For shake-flask cultivations, single colonies were picked from LB plates to inoculate 30 ml LB medium in 125 ml conical flasks. The cultures were shaken at 37°C and 280 rpm in a rotary shaker (New Brunswick Scientific, NJ, USA) and used as seed cultures to inoculate 220 ml LB media at 1% (v/v) in 1 L conical flasks. This second seed culture was shaken at 37°C and 280 rpm until a cell density of 0.80 OD600 was reached. Cells were then harvested by centrifugation at 9,000 ×g and 20°C for 10 minutes and resuspended in 30 ml modified M9 production media. The suspended culture was transferred into a 125 ml screwed cap plastic production flasks and incubated at 37°C at 280 rpm in a rotary shaker. Unless otherwise specified, the modified M9 production medium contained 20 g l-1 glycerol, 5 g l-1yeast extract, 10 mM NaHCO3, 1 mM MgCl2,5th dilution of M9 salts mix (33.9 g l-1 Na2HPO4, 15 g l-1 KH2PO4, 5 g l-1 NH4Cl, 2.5 g l-1NaCl ), 1,000th dilution of Trace Metal Mix A5 (2.86 g l-1 H3BO3, 1.81 g l-1 MnCl2•4H2O, 0.222 g l-1 ZnSO4•7H2O, 0.39 g l-1Na2MoO4•2H2O, 79 µg l-1 CuSO4•5H2O, 49.4 µg l-1Co(NO3)2•6H2O), and was supplemented with 0.1 mM isopropyl β-D-1-thiogalactopyranoside (IPTG).
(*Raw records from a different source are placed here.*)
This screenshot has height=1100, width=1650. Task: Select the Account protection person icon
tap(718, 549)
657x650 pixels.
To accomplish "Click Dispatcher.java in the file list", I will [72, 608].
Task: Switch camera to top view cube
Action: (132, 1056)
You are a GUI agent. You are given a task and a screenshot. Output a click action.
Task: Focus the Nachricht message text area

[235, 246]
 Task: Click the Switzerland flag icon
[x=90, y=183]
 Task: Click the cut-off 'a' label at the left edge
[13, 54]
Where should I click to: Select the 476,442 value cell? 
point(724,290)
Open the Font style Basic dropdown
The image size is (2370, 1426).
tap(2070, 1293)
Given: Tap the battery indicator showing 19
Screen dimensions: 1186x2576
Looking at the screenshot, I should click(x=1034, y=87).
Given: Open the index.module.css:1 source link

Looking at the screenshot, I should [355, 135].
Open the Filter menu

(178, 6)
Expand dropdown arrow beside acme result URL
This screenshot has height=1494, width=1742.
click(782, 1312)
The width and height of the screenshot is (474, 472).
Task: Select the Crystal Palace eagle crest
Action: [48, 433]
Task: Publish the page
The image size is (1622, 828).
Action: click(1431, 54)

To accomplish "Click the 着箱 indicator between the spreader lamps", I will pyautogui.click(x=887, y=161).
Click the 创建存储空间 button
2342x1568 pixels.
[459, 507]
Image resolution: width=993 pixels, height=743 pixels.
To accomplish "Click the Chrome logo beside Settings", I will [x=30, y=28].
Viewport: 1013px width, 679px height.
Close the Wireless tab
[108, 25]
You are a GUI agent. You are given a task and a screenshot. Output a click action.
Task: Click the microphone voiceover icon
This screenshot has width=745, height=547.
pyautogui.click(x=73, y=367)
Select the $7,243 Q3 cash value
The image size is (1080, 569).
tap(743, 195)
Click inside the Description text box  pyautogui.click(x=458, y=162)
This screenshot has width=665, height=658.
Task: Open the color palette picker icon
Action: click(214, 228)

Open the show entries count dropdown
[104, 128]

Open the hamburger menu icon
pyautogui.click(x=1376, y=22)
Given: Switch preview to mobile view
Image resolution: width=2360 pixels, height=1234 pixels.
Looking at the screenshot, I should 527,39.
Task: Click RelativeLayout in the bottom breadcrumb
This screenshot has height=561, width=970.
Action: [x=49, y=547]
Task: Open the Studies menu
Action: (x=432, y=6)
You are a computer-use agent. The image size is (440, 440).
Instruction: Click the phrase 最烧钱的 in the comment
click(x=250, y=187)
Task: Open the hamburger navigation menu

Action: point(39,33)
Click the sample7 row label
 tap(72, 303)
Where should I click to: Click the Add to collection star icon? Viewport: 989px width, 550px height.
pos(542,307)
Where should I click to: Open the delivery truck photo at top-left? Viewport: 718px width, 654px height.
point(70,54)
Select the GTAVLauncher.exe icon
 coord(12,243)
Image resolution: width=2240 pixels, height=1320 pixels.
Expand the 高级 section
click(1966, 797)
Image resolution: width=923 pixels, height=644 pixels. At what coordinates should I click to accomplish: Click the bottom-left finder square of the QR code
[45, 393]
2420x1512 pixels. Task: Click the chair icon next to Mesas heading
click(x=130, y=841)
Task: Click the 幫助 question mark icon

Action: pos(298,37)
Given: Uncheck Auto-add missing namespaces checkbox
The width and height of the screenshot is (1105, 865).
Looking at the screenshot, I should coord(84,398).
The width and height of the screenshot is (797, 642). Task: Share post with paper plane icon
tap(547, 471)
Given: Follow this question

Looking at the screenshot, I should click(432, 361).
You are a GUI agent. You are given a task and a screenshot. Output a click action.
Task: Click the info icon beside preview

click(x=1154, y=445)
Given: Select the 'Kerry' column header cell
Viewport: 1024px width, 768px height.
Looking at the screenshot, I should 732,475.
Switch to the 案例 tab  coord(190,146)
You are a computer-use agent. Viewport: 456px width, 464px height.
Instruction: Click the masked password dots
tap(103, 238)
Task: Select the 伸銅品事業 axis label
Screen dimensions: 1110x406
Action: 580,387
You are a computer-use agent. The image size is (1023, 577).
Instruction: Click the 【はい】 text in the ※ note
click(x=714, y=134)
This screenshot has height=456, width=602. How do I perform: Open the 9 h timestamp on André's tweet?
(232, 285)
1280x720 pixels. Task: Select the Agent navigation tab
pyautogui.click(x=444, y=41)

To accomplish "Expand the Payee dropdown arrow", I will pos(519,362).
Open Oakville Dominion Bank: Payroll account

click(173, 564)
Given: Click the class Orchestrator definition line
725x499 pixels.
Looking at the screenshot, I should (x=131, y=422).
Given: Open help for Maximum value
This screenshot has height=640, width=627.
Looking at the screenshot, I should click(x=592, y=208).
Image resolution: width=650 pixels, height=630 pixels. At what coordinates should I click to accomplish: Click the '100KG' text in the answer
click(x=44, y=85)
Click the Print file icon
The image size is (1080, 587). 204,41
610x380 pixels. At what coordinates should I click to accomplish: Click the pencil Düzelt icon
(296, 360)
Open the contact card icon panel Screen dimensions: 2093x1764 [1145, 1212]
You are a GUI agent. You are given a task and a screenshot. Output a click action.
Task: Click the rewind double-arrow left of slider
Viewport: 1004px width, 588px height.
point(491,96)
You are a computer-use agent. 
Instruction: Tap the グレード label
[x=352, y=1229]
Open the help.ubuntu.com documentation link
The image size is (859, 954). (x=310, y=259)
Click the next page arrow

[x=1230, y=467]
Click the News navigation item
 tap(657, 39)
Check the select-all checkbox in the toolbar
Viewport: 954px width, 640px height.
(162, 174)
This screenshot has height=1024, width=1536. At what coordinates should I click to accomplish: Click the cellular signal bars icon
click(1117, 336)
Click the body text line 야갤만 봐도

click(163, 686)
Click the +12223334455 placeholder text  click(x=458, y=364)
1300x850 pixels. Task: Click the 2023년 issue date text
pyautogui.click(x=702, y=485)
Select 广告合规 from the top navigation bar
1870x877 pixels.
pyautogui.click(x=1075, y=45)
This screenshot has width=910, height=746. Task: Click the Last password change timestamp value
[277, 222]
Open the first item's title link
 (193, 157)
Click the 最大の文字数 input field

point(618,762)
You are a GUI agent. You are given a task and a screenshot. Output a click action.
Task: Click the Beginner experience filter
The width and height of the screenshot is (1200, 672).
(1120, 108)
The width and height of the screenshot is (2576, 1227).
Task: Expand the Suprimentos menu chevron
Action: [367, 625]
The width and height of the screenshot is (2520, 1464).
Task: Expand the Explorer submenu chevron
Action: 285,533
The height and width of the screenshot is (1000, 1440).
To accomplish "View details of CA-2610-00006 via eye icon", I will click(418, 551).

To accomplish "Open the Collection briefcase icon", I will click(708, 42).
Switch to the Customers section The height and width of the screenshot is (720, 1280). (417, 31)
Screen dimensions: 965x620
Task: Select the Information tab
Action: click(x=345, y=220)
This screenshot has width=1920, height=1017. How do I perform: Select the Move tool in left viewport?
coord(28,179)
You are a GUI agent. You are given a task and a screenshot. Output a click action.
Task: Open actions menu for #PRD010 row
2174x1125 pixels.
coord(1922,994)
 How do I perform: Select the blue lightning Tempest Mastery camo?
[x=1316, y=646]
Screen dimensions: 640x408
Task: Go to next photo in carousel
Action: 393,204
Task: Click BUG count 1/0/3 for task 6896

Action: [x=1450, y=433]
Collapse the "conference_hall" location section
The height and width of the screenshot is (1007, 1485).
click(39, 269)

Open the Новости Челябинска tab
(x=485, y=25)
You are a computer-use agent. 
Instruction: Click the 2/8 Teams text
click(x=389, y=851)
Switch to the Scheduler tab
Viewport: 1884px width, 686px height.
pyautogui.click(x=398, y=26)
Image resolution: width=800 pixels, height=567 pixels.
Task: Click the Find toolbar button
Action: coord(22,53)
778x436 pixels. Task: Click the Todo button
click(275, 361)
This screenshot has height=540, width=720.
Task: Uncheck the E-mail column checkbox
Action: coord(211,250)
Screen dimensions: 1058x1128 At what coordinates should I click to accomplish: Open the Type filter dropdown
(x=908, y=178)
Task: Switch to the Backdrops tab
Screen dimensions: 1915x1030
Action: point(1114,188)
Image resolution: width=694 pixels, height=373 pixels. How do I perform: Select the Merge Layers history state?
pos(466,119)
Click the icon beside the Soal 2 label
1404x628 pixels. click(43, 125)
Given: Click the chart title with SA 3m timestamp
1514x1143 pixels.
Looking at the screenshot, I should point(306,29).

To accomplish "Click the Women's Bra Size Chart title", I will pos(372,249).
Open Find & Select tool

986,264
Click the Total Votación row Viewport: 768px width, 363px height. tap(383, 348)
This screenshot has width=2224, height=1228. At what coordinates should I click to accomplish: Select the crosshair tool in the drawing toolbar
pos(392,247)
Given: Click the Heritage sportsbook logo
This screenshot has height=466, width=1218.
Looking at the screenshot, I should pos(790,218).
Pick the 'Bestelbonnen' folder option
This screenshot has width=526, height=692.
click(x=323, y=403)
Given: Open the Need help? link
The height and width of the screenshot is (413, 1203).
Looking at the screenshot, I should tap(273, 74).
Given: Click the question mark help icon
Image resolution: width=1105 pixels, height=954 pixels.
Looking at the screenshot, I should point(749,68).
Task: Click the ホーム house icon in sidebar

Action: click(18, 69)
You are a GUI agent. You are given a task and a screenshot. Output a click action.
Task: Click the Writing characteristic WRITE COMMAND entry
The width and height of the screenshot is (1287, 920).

All shake-flask cultivation experiments were performed in triplicate.
For bioreactor cultivations, single colonies were picked from LB plates to inoculate 30 mL super broth (SB) medium (32 g l-1tryptone, 20 g l-1 yeast extract, and 5 g l-1 NaCl) in 125 mL conical flasks. The overnight cultures were shaken at 37°C and 280 rpm in a rotary shaker (New Brunswick Scientific, NJ, USA) and used as seed cultures to inoculate 220 mL SB media at 1% (v/v) in 1 L conical flasks. This second seed culture was shaken at 37°C and 280 rpm for 14-16 hours. Cells were then harvested by centrifugation at 9,000×g and 20°C for 10 minutes and resuspended in 50 mL fresh LB media. The suspended culture was used to inoculate a 1 L stirred tank bioreactor (containing two Rushton radial flow disks as impellers) (CelliGen 115, Eppendorf AG, Hamburg, Germany) at 37°C and 430 rpm. The semi-defined production medium in the batch bioreactor contained 30 g l−1 glycerol, 0.23 g l−1 K2HPO4, 0.51 g l−1 NH4Cl, 49.8 mg l−1 MgCl2, 48.1 mg l−1 K2SO4, 1.52 mg l−1 FeSO4, 0.055 mg l−1 CaCl2, 2.93 g l−1 NaCl, 0.72 g l−1 tricine, 10 g l−1 yeast extract, 10 mM NaHCO3, and 1,000th dilution (i.e., 1 ml l−1) trace elements (2.86 g l−1 H3BO3, 1.81 g l−1 MnCl2• 4H2O, 0.222 g l−1 ZnSO4• 7H2O, 0.39 g l−1 Na2MoO4• 2H2O, 79 μg l−1 CuSO4• 5H2O, 49.4 μg l−1Co(NO3)2• 6H2O) (Neidhardt et al. 1974), and was supplemented with 0.1 mM isopropyl β-D-1-thiogalactopyranoside (IPTG). Microaerobic and semiaerobic conditions were maintained by purging air into the headspace and bulk culture, respectively, at 0.1 vvm, designated as aeration level I (AL-I) and II (AL-II). Aerobic conditions were maintained by purging air into the bulk culture at 1 vvm (AL-III). The pH of the production culture was maintained at 7.0 ± 0.1 with 30% (v/v) NH4OH and 15% (v/v) H3PO4.